Four days have passed since the horror in Newtown, CT, and my emotions feel as raw as they did the moment I learned of the tragedy. Twenty-six innocent people gunned down – 20 of them little children with their whole lives ahead of them. Try as I might to wrap my mind around it, the finality of it, I simply can’t. And so, to paraphrase President Obama, I write this not as a Ph.D. psychologist nor as meQuilibrium’s Chief Science Officer, but as a parent.
You see, I’m the father of a beautiful, 6-year-old girl. And as I see the photos of the victims, like Charlotte Bacon or Olivia Engel, I see my little girl, Vivien, in the curves of their faces and their cascading locks. Like Olivia, my Vivien’s favorite colors are pink and purple. Like Charlotte, my little girl likes school and dresses too.
I’m known as a leading expert on resilience – the resilience guy. So friends, neighbors, colleagues, and reporters have asked me how we cope at a time like this. My short answer is, we don’t. Not really. Not at first. First we grieve and at once we feel anger at the gunmen, empathy for the unbearable pain the parents of the victims must feel, relief that it wasn’t our child, and guilt for feeling relieved. Then, perhaps, we begin to take small steps to recovery.

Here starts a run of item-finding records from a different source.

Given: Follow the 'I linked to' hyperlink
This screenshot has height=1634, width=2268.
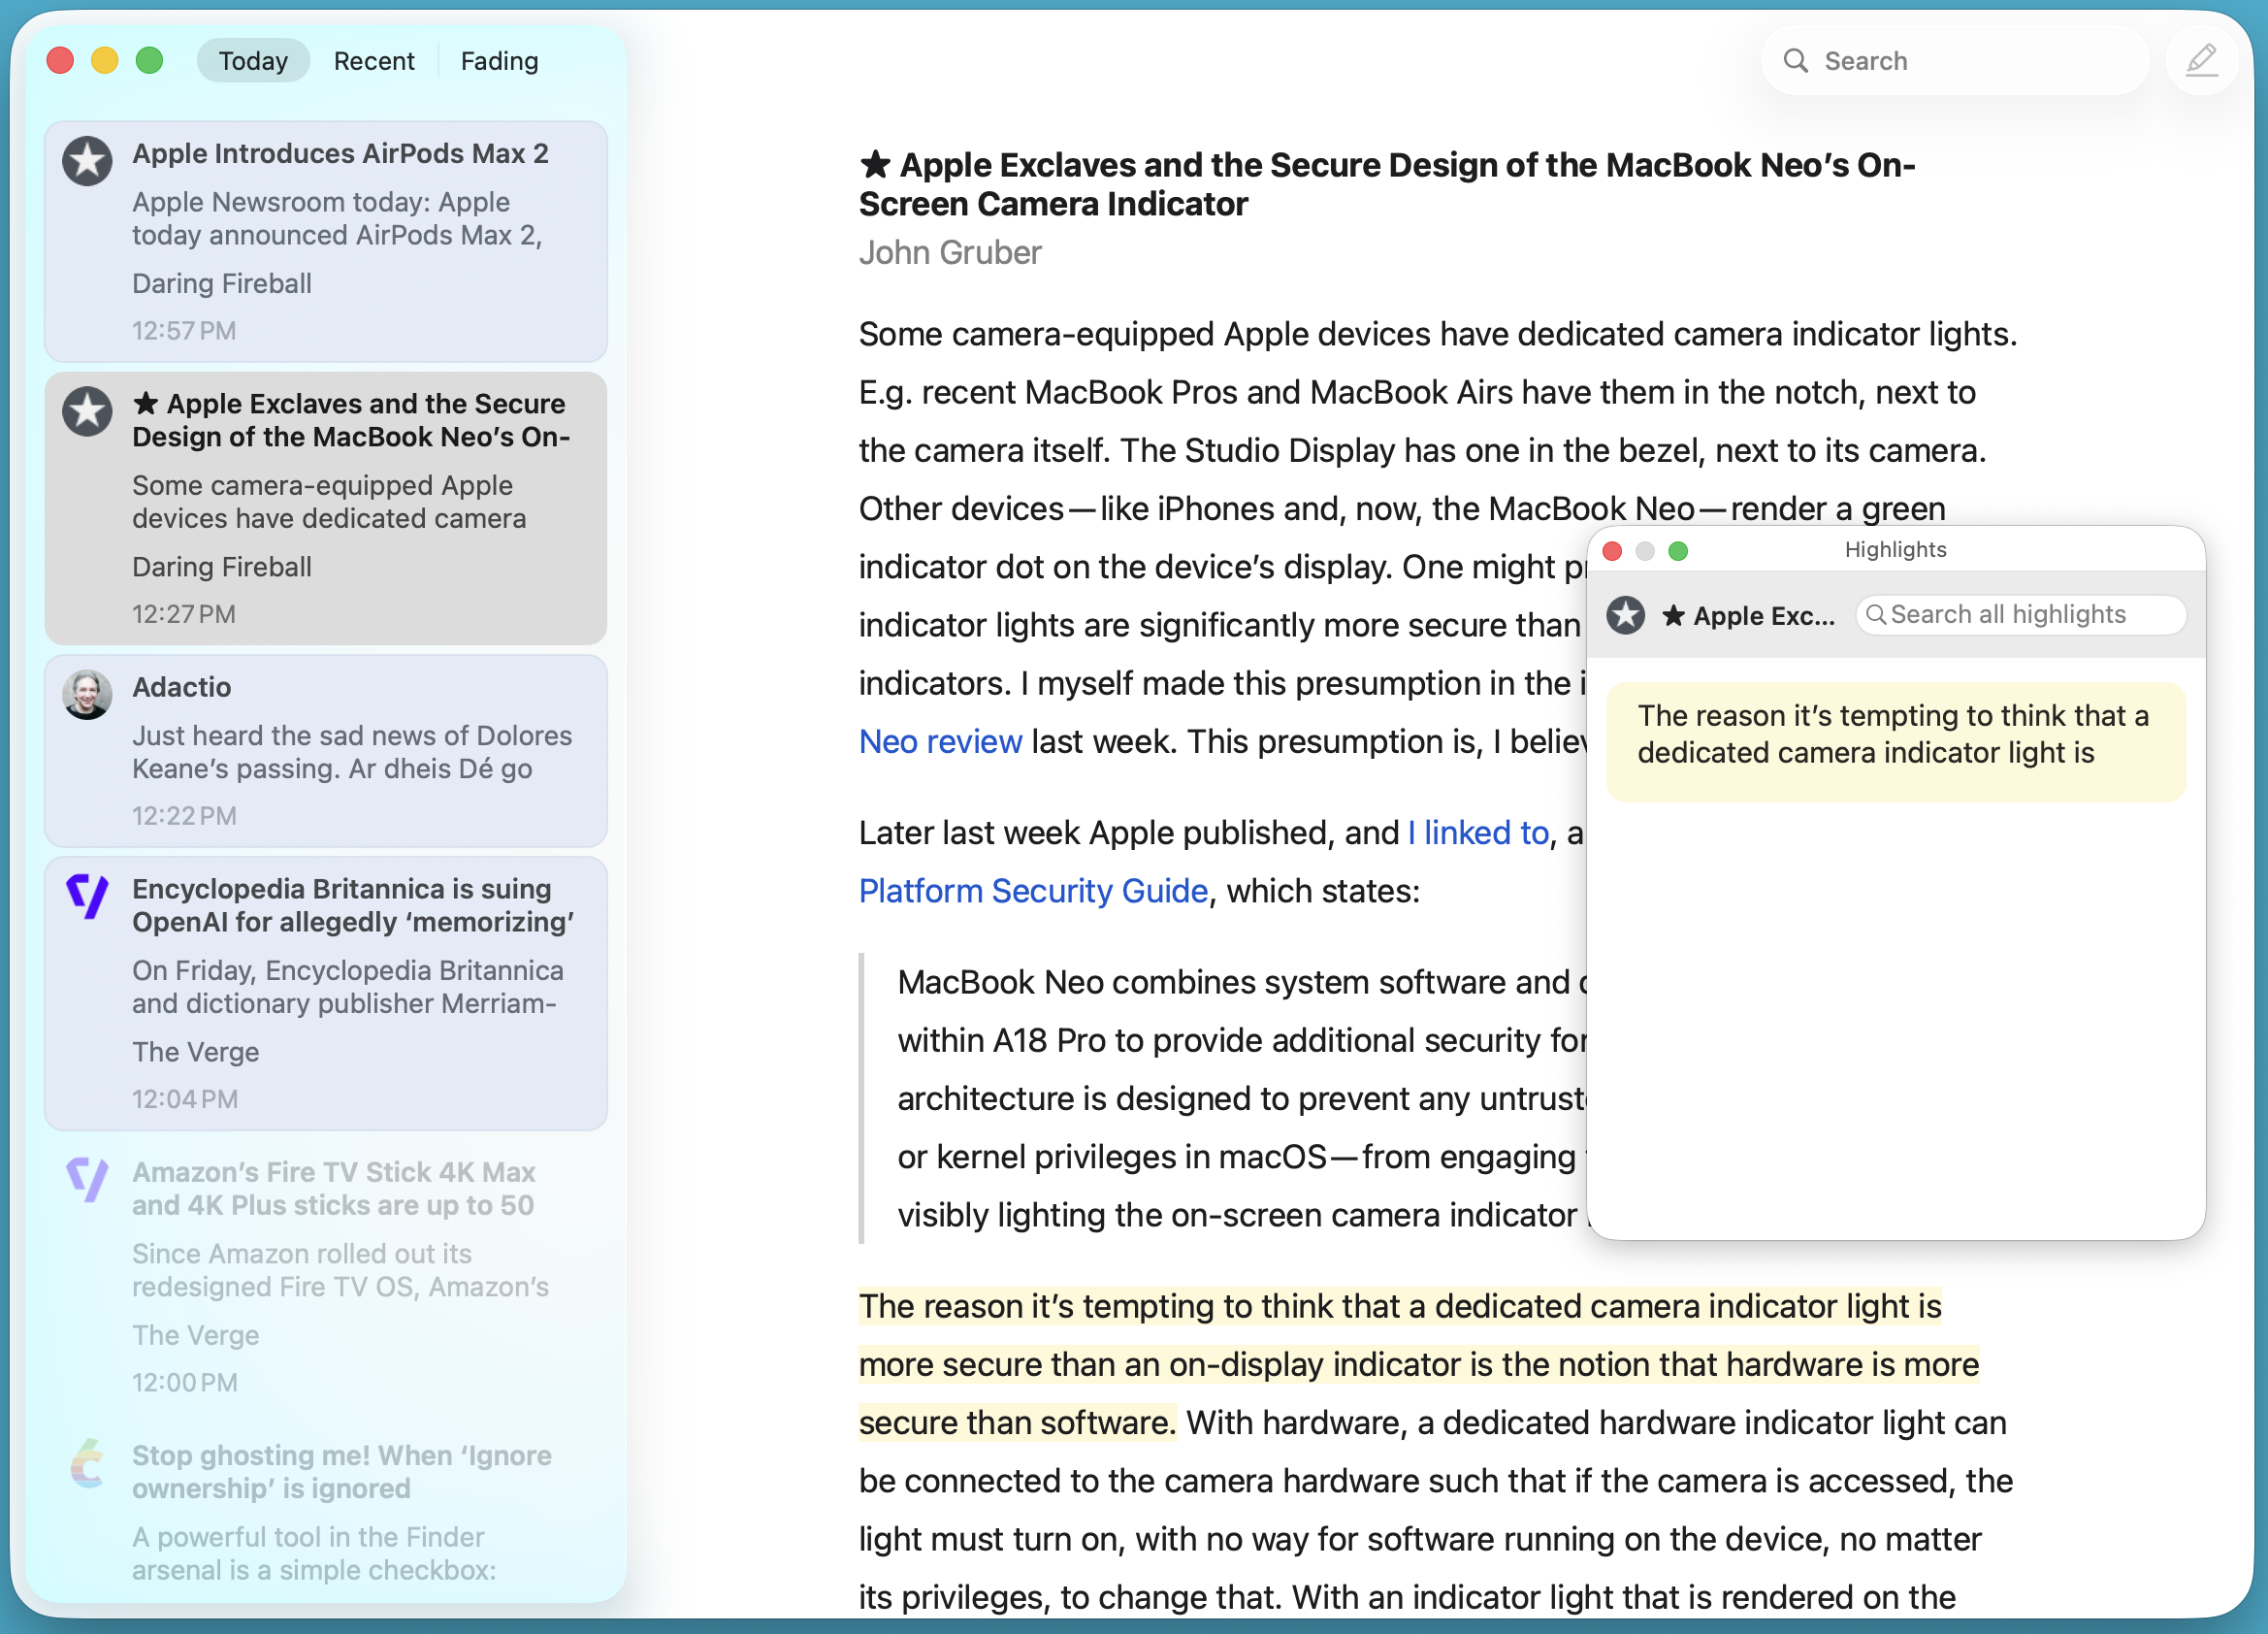Looking at the screenshot, I should pyautogui.click(x=1478, y=833).
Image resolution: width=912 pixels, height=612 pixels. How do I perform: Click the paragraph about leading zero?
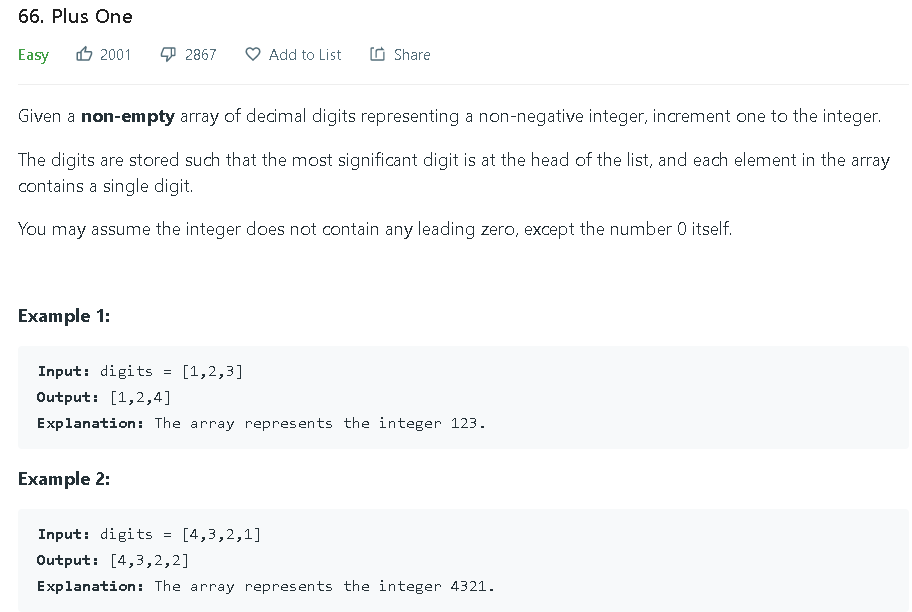[375, 229]
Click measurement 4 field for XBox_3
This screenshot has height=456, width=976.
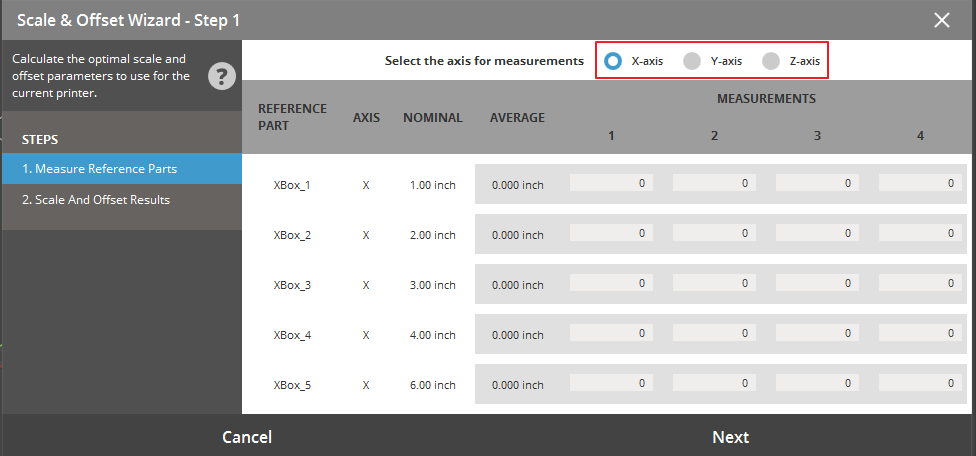[x=920, y=283]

The first step my wife and I took was to sit down with Vivien on Monday morning before we took her to school and tell her about the events that we’d shielded her from until then. She had questions – ‘why did the man do this?’, ‘what happened to the children and to him?’ – and we answered them as honestly as we could.
Each of us holds basic beliefs that we and our loved ones are safe. It’s these unconscious beliefs that enable us to put our kids on the school bus or drop them off at school every morning without spiraling into existential angst. At times like these, as with the events of 9-11, these basic beliefs are shattered. It takes time for them to be rebuilt. But we can help the process along.
We assured our Vivien that she was safe at school – and then took steps to ensure that was true. We sat down with her school’s director and asked how we could be of assistance. We helped the director craft an email to go out to all parents, I offered my services as a counselor and, at her suggestion, we joined a committee to assess the school’s security system.
Then my wife and I took another lead from the President. We sent our thoughts and prayers to the grieving and we hugged our children especially tight.